How schools can help parents
I read an article in Slate last week called Parents Left Behind that resonated with me. The author writes of her back-to-school night experience: "The evening passed in a blur of acronyms, test names, and emendations to last year's system." Then I experienced my own first middle-school back to school night, and left feeling a little "behind" myself. New initiatives, "project-based" learning assignments, and the use of new technology in schools means parents have to work harder than ever to support their kids at the homework table.
- Send home a textbook or examples you've done together in class that are like the problems students are being asked to do for homework. Students (and parents) need a model to turn to; without one we're floundering.
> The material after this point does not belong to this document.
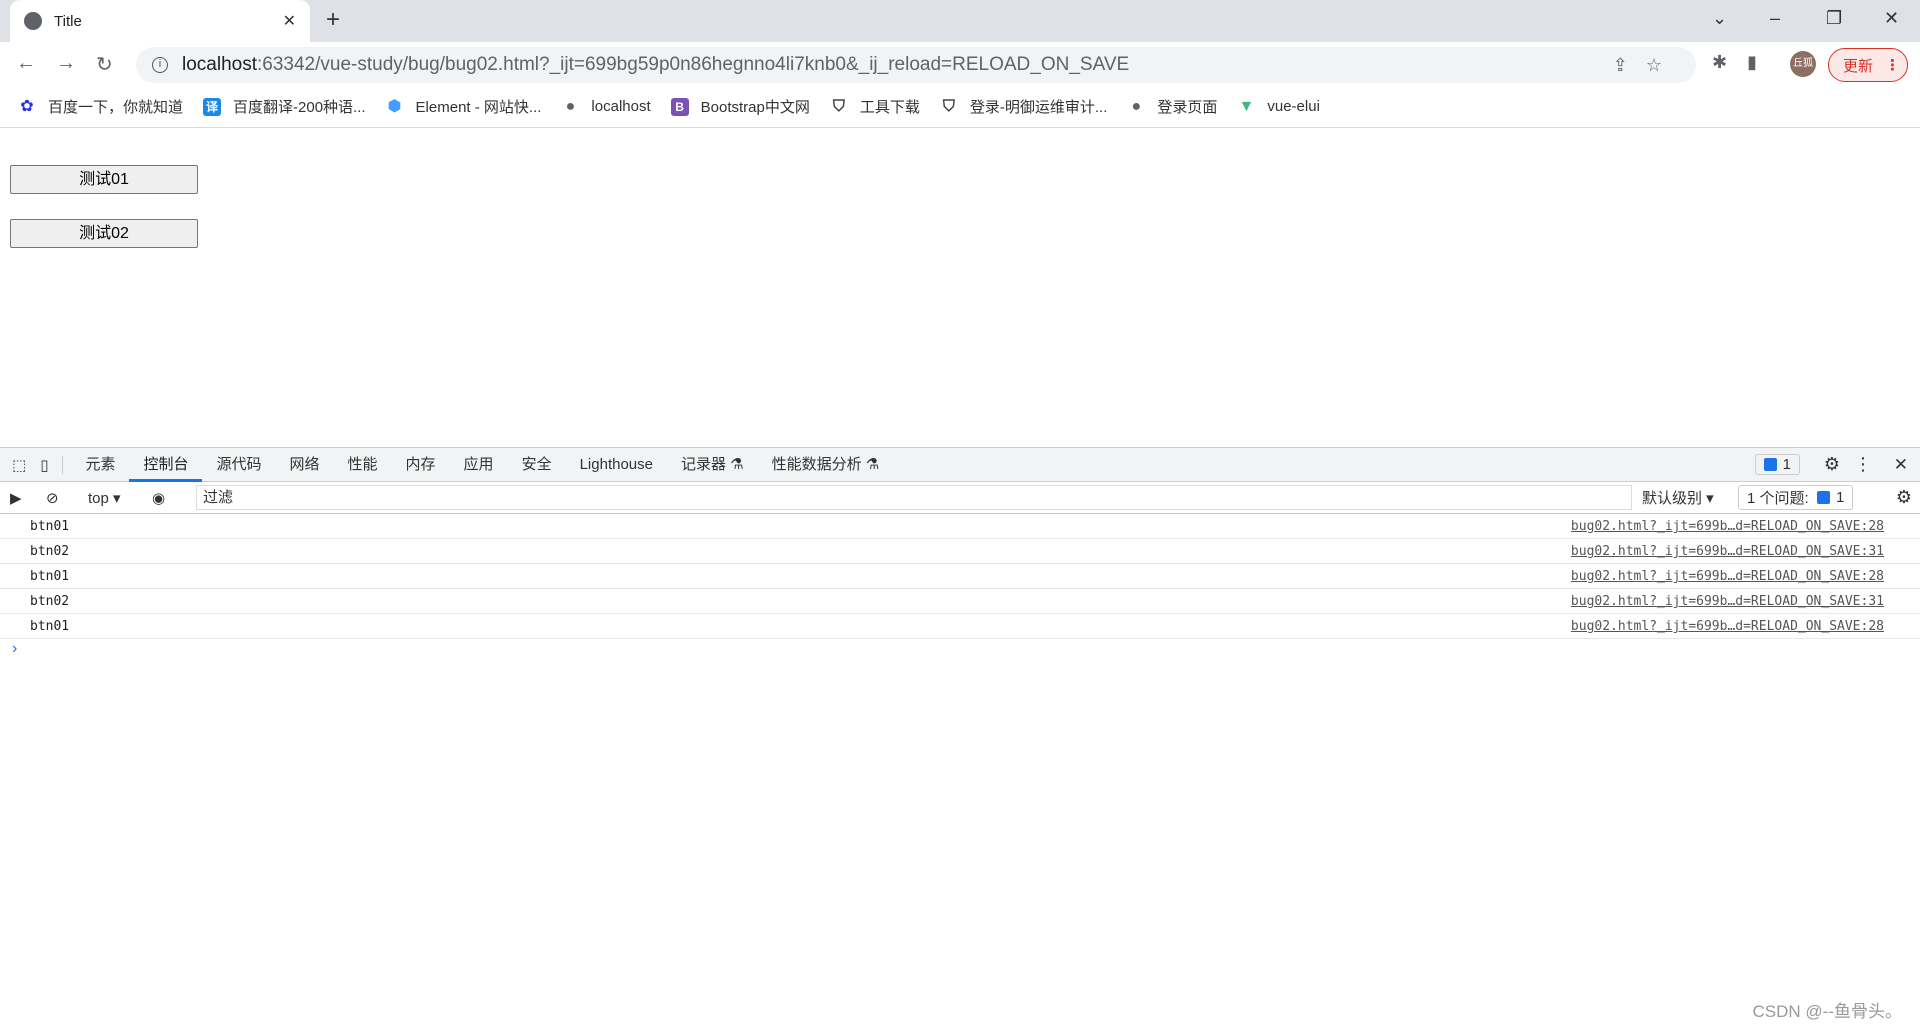 The height and width of the screenshot is (1030, 1920). What do you see at coordinates (1796, 498) in the screenshot?
I see `issues-button: 1 个问题: 1` at bounding box center [1796, 498].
- Double-check your expectations for home-based projects. Are you assigning outings or experiences that will be difficult for your families? Many families have busy work schedules and weekends are precious hours for catching up on family time and housework. When possible, build in alternatives to assignments and give families lots of time before the due date.
- Assess the ease of Internet access for your families. Many teachers are posting videos and putting assignments on class blogs. That's no problem for families with constant and fast Internet access. But for other families, those requirements mean finding a way to access the Internet, and on busy weeknights, it just might not happen.
- Keep in touch with us. Find some method of communication that isn't too burdensome for you and use it, frequently. Close communication will help us understand what's going on, and help us be proactive participants in our child's schooling.